Paper Abstract

A Bayesian Analysis Strategy for Cross-Study Translation of Gene Expression Biomarkers

Joe E. Lucas, Carlos M. Carvalho & Mike West

On-line published version

We describe a strategy for analysis of experimentally derived gene expression signatures and their translation to human observational data. Sparse multivariate regression models are used to identify expression signature gene sets representing ``downstream'' biological pathway events following interventions in designed experiments.

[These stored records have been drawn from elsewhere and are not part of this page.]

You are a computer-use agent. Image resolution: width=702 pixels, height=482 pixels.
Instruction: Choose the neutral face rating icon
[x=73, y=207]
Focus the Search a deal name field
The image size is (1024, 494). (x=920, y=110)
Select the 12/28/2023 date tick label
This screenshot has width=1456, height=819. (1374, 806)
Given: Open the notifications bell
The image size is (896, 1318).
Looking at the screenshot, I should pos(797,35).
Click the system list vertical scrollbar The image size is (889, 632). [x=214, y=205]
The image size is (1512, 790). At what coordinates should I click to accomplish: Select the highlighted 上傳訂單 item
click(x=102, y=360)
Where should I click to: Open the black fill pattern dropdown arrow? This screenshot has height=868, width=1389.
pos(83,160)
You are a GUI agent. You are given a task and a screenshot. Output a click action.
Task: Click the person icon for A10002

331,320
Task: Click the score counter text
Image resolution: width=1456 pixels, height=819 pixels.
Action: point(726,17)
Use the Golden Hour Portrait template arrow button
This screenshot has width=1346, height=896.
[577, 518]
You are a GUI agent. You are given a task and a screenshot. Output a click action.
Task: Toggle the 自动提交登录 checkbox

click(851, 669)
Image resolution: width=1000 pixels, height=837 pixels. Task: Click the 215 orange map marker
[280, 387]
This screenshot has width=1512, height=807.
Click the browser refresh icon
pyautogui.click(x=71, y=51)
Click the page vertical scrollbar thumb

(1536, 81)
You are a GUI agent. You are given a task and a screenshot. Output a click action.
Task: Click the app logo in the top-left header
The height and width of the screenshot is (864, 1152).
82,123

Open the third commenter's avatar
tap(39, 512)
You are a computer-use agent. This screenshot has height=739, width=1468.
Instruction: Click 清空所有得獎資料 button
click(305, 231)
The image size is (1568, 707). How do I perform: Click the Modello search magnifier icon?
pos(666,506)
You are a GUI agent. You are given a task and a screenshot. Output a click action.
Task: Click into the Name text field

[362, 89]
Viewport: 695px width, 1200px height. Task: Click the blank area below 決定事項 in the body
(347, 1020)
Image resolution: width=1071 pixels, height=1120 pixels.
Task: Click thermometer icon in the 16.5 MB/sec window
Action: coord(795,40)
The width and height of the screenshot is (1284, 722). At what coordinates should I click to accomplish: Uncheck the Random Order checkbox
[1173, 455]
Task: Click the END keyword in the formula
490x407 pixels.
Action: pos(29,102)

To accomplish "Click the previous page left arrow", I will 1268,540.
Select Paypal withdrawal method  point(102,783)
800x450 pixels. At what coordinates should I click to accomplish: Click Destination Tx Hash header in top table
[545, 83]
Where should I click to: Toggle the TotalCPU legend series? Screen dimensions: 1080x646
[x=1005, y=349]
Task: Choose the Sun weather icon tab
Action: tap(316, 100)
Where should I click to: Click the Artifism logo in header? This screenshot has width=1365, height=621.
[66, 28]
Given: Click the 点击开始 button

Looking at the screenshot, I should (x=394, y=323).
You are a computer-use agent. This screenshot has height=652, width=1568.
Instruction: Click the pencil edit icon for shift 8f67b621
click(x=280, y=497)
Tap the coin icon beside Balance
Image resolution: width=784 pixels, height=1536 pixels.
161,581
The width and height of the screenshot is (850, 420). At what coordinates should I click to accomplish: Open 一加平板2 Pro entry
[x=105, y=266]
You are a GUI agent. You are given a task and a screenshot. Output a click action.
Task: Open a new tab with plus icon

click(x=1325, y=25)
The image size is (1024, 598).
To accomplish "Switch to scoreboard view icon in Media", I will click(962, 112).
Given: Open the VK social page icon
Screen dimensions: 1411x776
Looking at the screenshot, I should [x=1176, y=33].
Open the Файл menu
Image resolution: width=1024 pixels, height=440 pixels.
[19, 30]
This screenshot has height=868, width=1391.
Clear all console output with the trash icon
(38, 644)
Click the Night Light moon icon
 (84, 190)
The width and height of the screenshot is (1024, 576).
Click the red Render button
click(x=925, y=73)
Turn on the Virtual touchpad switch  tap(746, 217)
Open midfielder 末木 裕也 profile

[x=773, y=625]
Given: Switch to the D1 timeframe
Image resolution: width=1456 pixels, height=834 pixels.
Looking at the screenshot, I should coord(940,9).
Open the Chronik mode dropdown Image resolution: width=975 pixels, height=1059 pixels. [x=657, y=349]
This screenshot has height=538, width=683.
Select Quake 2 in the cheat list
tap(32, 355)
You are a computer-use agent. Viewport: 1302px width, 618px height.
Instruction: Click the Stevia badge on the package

When translated into in vivo human observational data, analysis using sparse latent factor models can yield multiple quantitative factors characterizing expression patterns that are often more complex than in the controlled, in vitro setting. The estimation of common patterns in expression that reflect all aspects of covariation evident in vivo offers an enhanced, modular view of the complexity of biological associations of signature genes. This can identify substructure in the biological process under experimental investigation and improved biomarkers of clinical outcomes. We illustrate the approach in a detailed study from an oncogene intervention experiment where in vivo factor profiling of an in vitro signature generates biological insights related to underlying pathway activities and chromosomal structure, and leads to refinements of cancer recurrence risk stratification across several cancer studies.


Data and input/output files from the analyses are available here.


We acknowledge support of the National Science Foundation (grant DMS-0342172) and the National Institutes of Health (NCI U54-CA-112952-01 under the Integrative Cancer Biology program). Any opinions, findings and conclusions or recommendations expressed in this work are those of the authors and do not necessarily reflect the views of the NSF or NIH.